Mehmet Kanmaz

Milletin barışımı?yoksa'efendilerin barışı'mı..

Mehmet Kanmaz

"Ey Türkler ve Kürtler! İnsaf ediniz. Bir râfızî bir hadise yanlış mânâ verse veya yanlış amel etse, acaba hadisi inkâr etmek mi lâzımdır, yoksa o râfızîyi tahtie edip nâmûs-u hadisi muhafaza etmek mi lâzımdır? Belki hürriyet budur ki: Kanun-u adalet ve tedipten başka, hiç kimse kimseye tahakküm etmesin. Herkesin hukuku mahfuz kalsın, herkes harekât-ı meşruasında şâhâne serbest olsun." Münazarat'tan...

Yüzyıllık parantez kapanıyor, Barış süreci işlemeye devam ediyor, Bazı çatlak seslere ve istenmeyen olaylara rağmen, her iki halk da (hatta Türkiye'nin bütün halkları da) beraber yaşayabilme umudundan vazgeçmiş değil, sürecin arkasında duruyor. Zaten sürecin arkasında böylesine güçlü bir kamuoyu desteği olmasaydı, ezberbozan adımlarını bu kadar cüretle atabilmesi mümkün değildi.

Elbette, her iki taraf açısından da, daha alınması gereken çok yol, bozulması gereken çok ezber, yapılması gereken çok şey var. Fakat hepsinin ötesinde ve hepsine bedel: Artık umut var! Birşeylerin değişeceğine dair bir umut.
Yeni Türkiye'ye dair bir umut. "Yapılamaz!" sanılan şeylerin yapılabildiği bir dünya açılıyor yeni yeni önümüzde. Öğrenilmiş acizlikleri aşmak, fiziksel engelleri kaldırmaktan daha zordur. Psikolojik eşikler, fizyolojik eşiklerden daha yüksektir bazen.
Türkiye'nin yüzyılı bu eşikleri aşılmaz ve 'aşılması teklif dahi edilemez' duvarlar sanarak geçti. Şimdi,cesaret ederse, üzerlerinden sıçrayabildiğini görüyor. Yeni yürümeye başlayan bir çocuk gibi, biraz temkinli, ağır ağır gidiyor bu yüzden. Ama yürüdükçe ve yürümeye cesareti arttıkça kuvvetlenecek/hızlanacak adımları.
Emeklemesi yürümek, yürümesi koşmak olacak. Küresel aktörlerin bu süreçten rahatsız olması da ençok bundan.Çünkü aslanı kamçının değil, korkunun terbiye ettiğini biliyorlar.
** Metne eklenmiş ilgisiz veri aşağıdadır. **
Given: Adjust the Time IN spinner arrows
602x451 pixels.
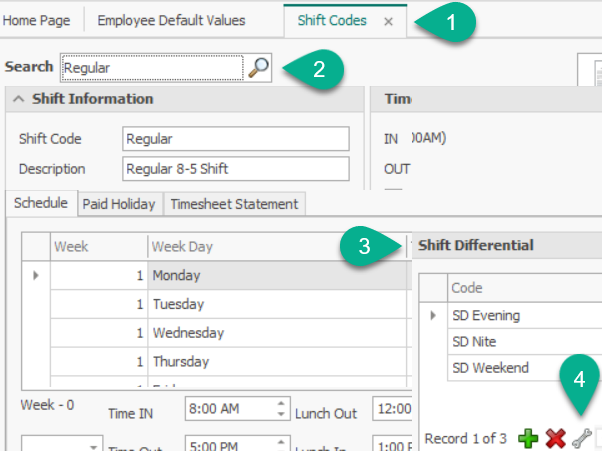Looking at the screenshot, I should [278, 409].
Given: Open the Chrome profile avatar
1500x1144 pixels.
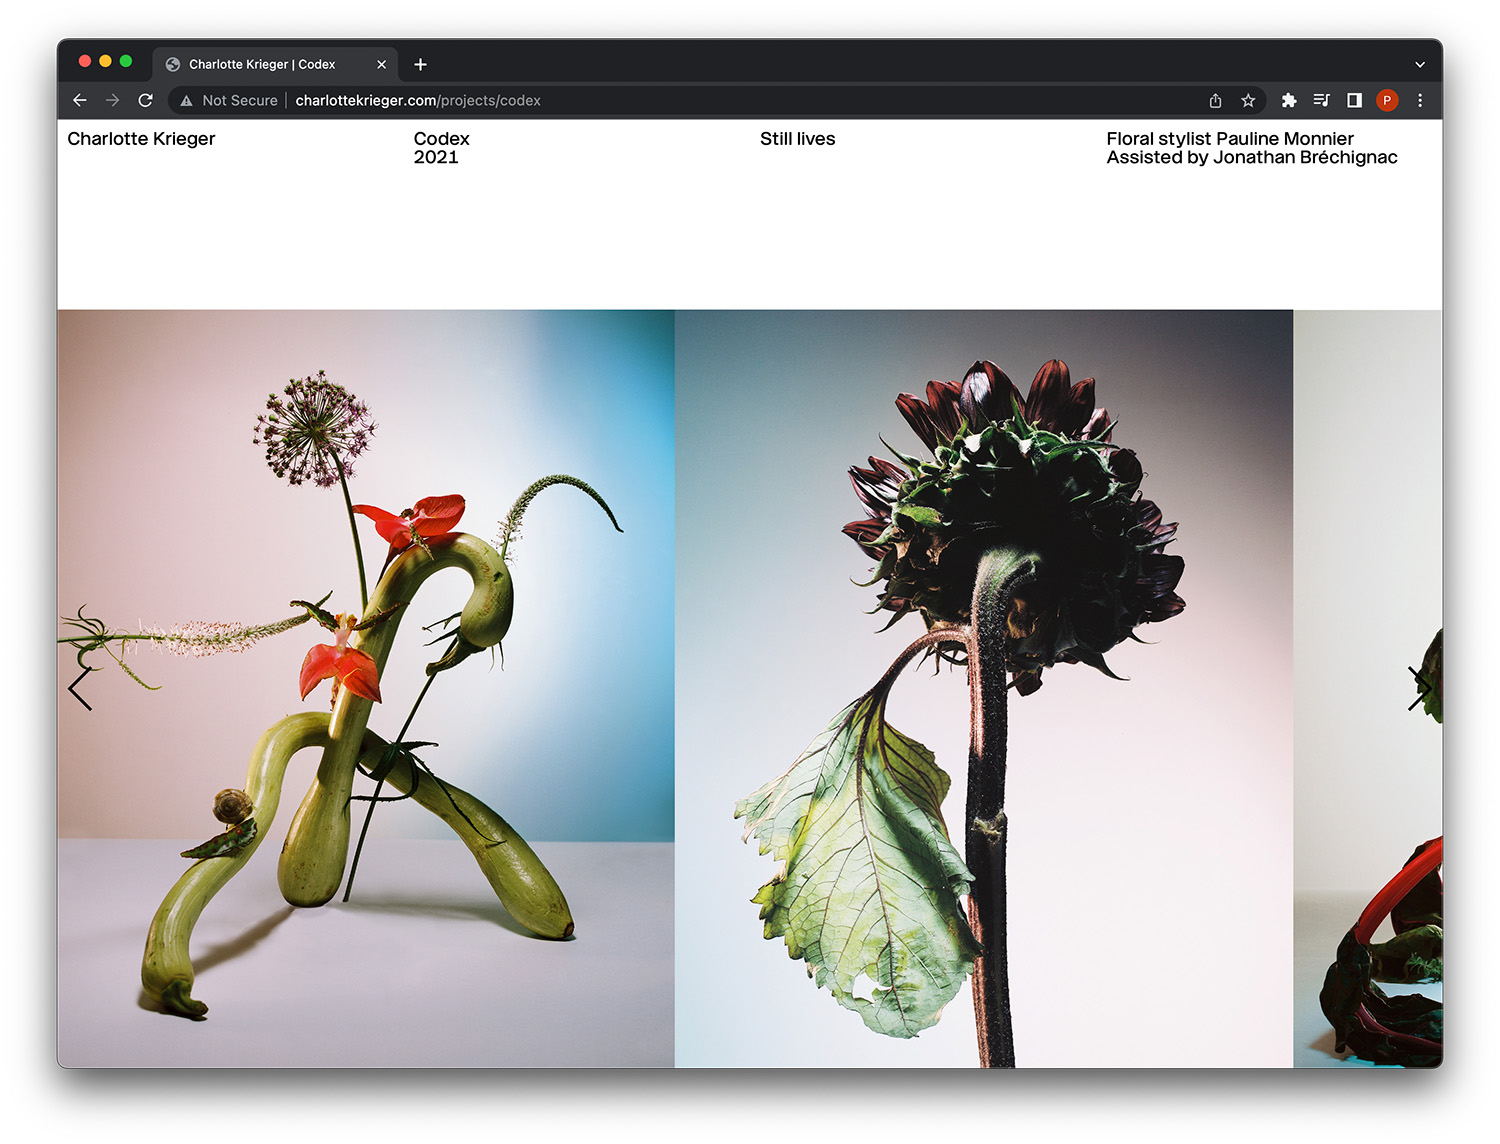Looking at the screenshot, I should click(1387, 100).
Peki, barış süreci nedir? Bir empati midir? Hayır. Bence barış süreci empatiden öte birşeydir. Yüzyıllık Parantez kitabında Etyen Mahçupyan'ın da dikkatleri çektiği gibi; empati, karşındakinin ne istediğini sormak değil, karşındakinin ne istediğini tahmin etmeye çalışmaktır. Ve en nihayetinde hiçbir empati, karşındakinin ne istediği sormak kadar güçlü/kesin sonuçlar veremez. Sen kendini bir başkasının yerine koyduğunda ne kadar bir başkası olabilirsin? Bir Türk, kendisini bir Kürdün, bir Ermeninin, bir Lazın, bir Çerkezin yerine koyduğunda ne kadar başarabilir bunu?
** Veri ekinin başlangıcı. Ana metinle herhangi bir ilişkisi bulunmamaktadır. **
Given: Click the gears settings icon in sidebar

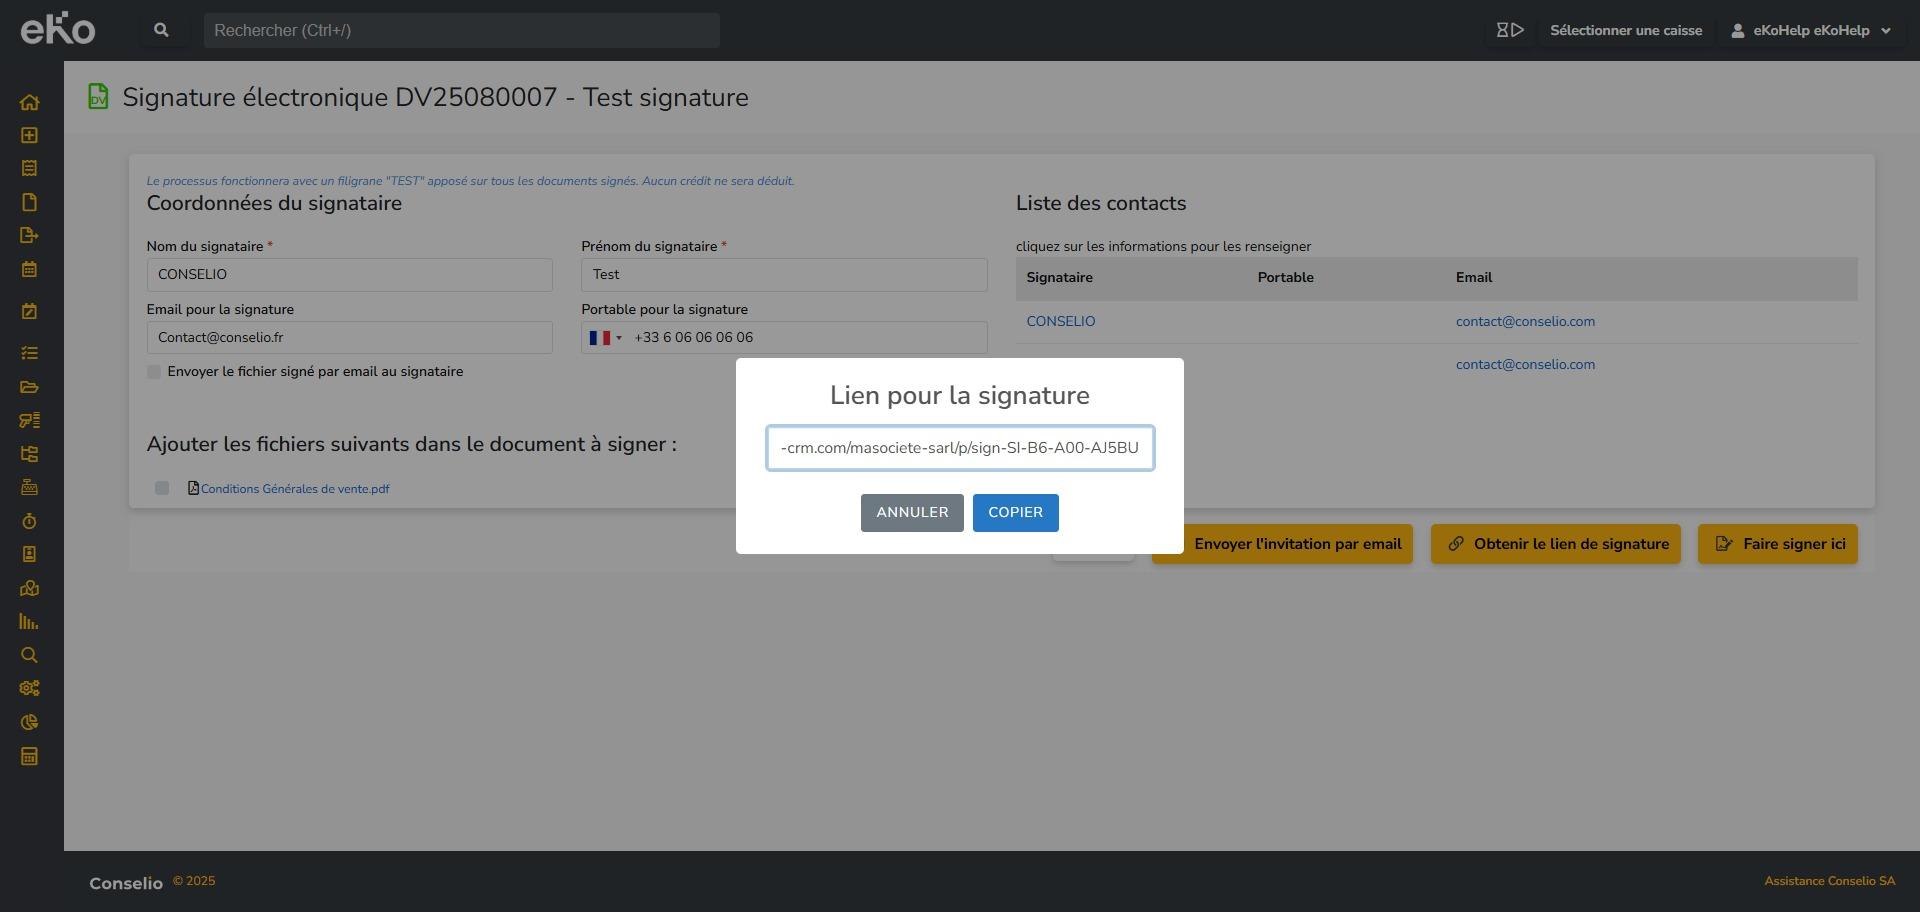Looking at the screenshot, I should 29,688.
İşte barış süreci bunun 'yerine koymakla' olmayacağını çözen aklın, yerine karar vermeyi bırakıp, "Sen ne istiyorsun?" diye sormaya başlamasıdır. Barışı, böyle bir barıştır. Yoksa Şükrü Nişancı'nın Sivil İtaatsizlik kitabında dikkatleri çektiği gibi; Hitler de barış yanlısıdır, Stalin de. Fakat onların istediği 'efendilerin barışıdır.' Yani mesela; Hitler (belki) dünyanın üçte birisi ona verilse, beşte birisini de katletse barışmaya razıdır. Ancak bu barışın halkların barışı olduğu söylenebilir mi? İnsaflı denilebilir mi?

İşte Yeni Türkiye, cesaretle, konuşulmaz sanılan bir kesime ne istediğini sormuş ve aldığı cevapların yerine getirilmesini sağlayacak adımlar da atmaya başlamıştır. Tekrar altını çizmek istiyorum: Bu bir empati değildir. Bu, inşaallah, sahici barıştır.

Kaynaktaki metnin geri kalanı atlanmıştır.